For Foti, getting in-depth with the new dynamics of digital audio processing for radio is essential; but there is no cure-all. Each format, whether classical or heavy metal, requires individual attention to what is as much an art as a science, he says.
“With HD Radio stations lighting up every day, we’re still on the front end of the learning curve. Audio processing will play a vital part in the successful deployment of HD Radio.”
The transition isn’t just about emulating existing services.
The Friday morning workshop “Data Technologies and Applications for Digital Radio” is led by Mike Starling, NPR’s vice president of engineering, and Joe D’Angelo, iBiquity Digital’s vice president of advanced services. It will lay out parameters of what’s possible with bandwidth that’s becoming available for broadcasters to innovate applications, services and business models.
One of the highlights of Starling’s 16-year career at NPR, he said, was the pioneering “Tomorrow Radio Project” field test on supplemental audio channel broadcasting, conducted in 2003. Multicasting on SACs is just the beginning of the new services possible as digital radio offers a convergence of the traditional audio delivery service and interactive media, he believes.
“Extended hybrid bits are going to be invaluable components of the service activities of radio stations in the future,” he said. “It won’t happen overnight; but datacasting applications, conditional access – i.e., subscription services – integrated timeshift technology (TiVo style radio) and ultimately return channel services will increasingly become important activities for radio stations.

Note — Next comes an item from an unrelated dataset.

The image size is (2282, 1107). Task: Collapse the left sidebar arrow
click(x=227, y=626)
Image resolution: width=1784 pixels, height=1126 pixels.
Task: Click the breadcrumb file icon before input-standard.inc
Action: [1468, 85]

“We may logically evolve from the core station operations into ‘radioplexes’ that offer multiple services as revenue generators to maintain and strengthen the free over-the-air local broadcast service.”
IBiquity’s D’Angelo sees a broad horizon and, with Starling, plans the workshop as an opportunity to brainstorm.
“The exciting thing here is that the infrastructure has advanced in front of the clear business opportunities. We’ll look to the future by extending existing business models and be open for the unexpected and as yet unimagined,” said D’Angelo.
The intrusion of the Internet, podcasting and satellite puts radio professionals in a situation where maintaining status quo isn’t savvy, he said. Moving forward offers a chance not just to protect what’s left of radio’s traditional turf but also to beat new competitors at their own games. The workshop will map out examples of innovation in Europe and elsewhere.
“Satellite radio is beginning to leverage localism, which is a serious threat,” he said. “But we can leapfrog past them with the enormous bandwidth digital radio brings. In the New York metro area alone, radio has 8 megabits of bandwidth that can form the foundation of the emerging digital economy.”
To the max
Another major shift in the migration to digital is covered in “Measuring Broadcast Signals,” led by David Maxson, managing partner of Broadcast Signal Lab, on Friday morning. Aside from ensuring FCC compliance, how can engineers be sure that they’ve maximized their digital signal?
Maxson points to a key difference between digital and analog signals that requires engineers to rethink spectrum analyzer techniques.
“The power spectral density of AM and FM signals is focused in the center of the channel, which makes it relatively easy to prevent out-of-band emissions and to measure them,” he said. “Digital signals, however, have greater power spectral density across their bandwidth. Their energy is spread evenly out to the band edges.”
The upshot is that digital calls for new techniques and greater attention to measurement. IBOC adds another level of complexity as a hybrid of digital and analog.
Other technical events at the NAB Radio Show this year include a two-part workshop on “AM Directional Antennas in a Digital World” presented by Benjamin Dawson, president of Hatfield and Dawson, and Ron Rackley, partner in du Treil, Lundin and Rackley.
NRSC meetings and SBC certification exams are also scheduled.